Hundreds of sites on a private ranch turned over to the state offer some of the best evidence of the little-understood Fremont culture, hunter-gatherers and farmers who lived mostly within the present-day borders of Utah.

Hundreds of rock art panels are scattered across the canyon along Range Creek, some colored in red, white, yellow, black and peach. On one panel, the ancient inhabitants etched spirals and human figures with miniature hands among animal figures.

"Many other places in the West have rock art panels, but hardly one of them doesn't have someone's name scratched across it. That's what makes this place so unique," Utah state archaeologist Kevin Jones said.

Archaeologists said the villages were occupied more than 1,000 years ago, and may be as old as 4,500 years.

AP
Catalogued arrow heads lie on a table in the archaeology lab in the Range Creek area southeast of East Carbon City, Utah.
A caravan of news organizations traveled for two hours from the mining town of East Carbon City, over a serpentine thriller of a dirt road that topped an 8,200-foot mountain before dropping into the narrow canyon in Utah's Book Cliffs region.

Officials kept known burial sites and human remains out of view of reporters and cameras, but within a single square mile of verdant meadows, archaeologists showed off one village site and said there were five more, where arrowheads, pottery shards and other artifacts can still be found lying on the ground.

Archaeologists said the occupation sites, which include granaries full of grass seed and corn, offer an unspoiled slice of life of the ancestors of modern American Indian tribes. The settlements are scattered along 12 miles of Range Creek and up side canyons.

Hundreds of granaries, ranging from cupboard-sized to several yards across, are in some cases hundreds of feet up nearly inaccessible cliffs. They offer evidence, Jones said, that the people moved around seasonally and left stores of food.
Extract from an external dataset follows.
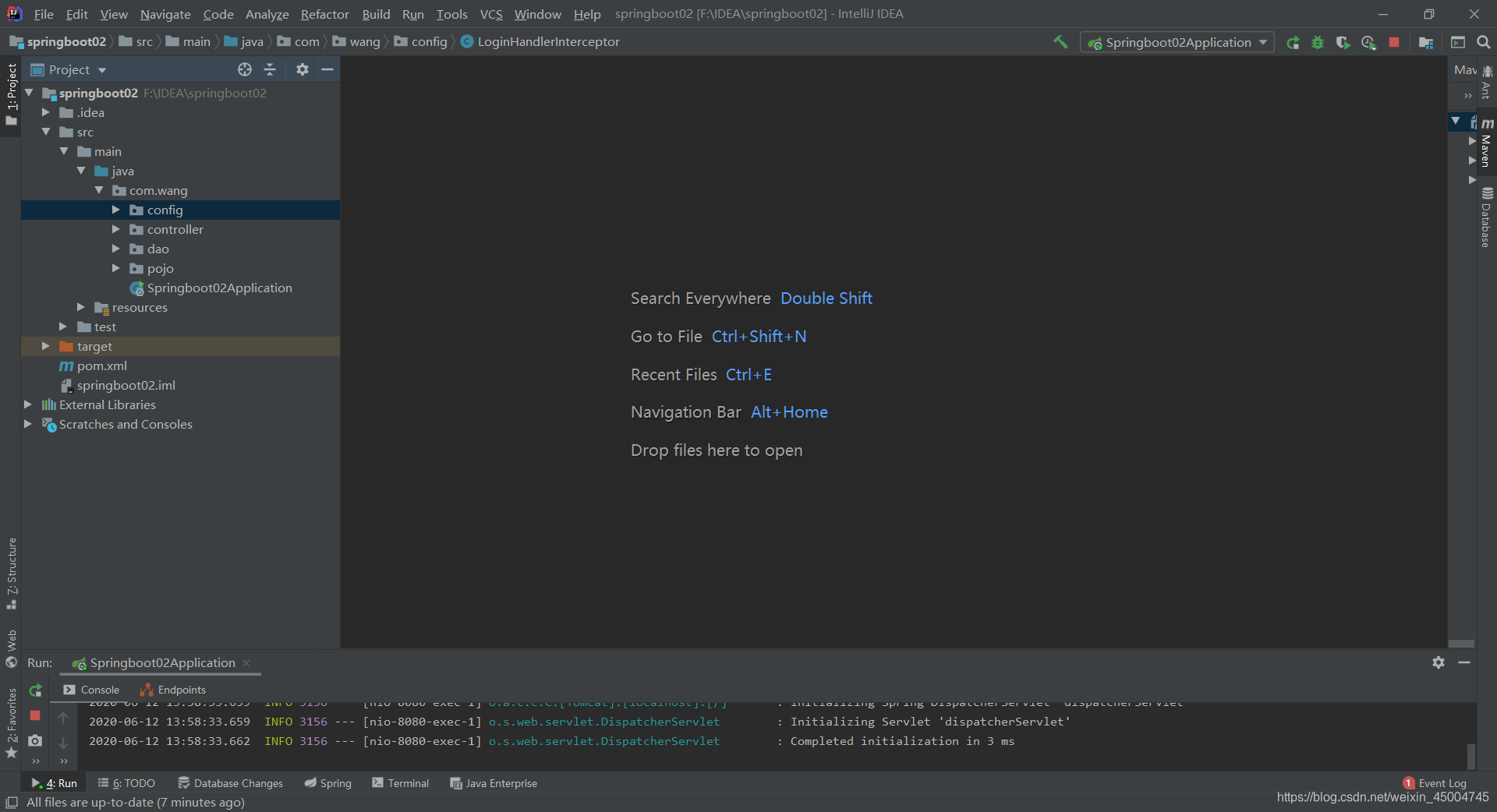The width and height of the screenshot is (1497, 812).
Task: Collapse the com.wang package
Action: (x=98, y=190)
The pit houses' roofs of cedar and dirt collapsed long ago, but Jones said that in their day they were "warm and snug in the winter and cool in the summer."

The half-buried houses don't have the grandeur of New Mexico's Chaco Canyon or Colorado's Mesa Verde, where overhanging cliffs shelter stacked stone houses. But they are remarkable in that they hold a treasure of information about the Fremont culture that has been untouched by looters.

The Fremont people were efficient hunters, taking down deer, elk, bison and small game and leaving behind piles of animal bones, Jones said. Waldo Wilcox, the rancher who sold the land and returned yesterday, kept the archaeological sites a closely guarded secret for more than 50 years.

"I looked at it like this: I wanted to keep it the way it is," said Wilcox, 74, who moved to Green River and retired. "But when I die, I'm not going to have a lot to say about it. I finally decided I'll take a little money and get out now."

The San Francisco-based Trust for Public Land bought Wilcox's 4,200-acre ranch for $2.5 million. The conservation group transferred the ranch to the Bureau of Land Management, which turned it over to Utah this year.

The deal calls for the ranch to be opened for public access, a subject certain to raise debate over the proper stewardship of a significant archaeological find.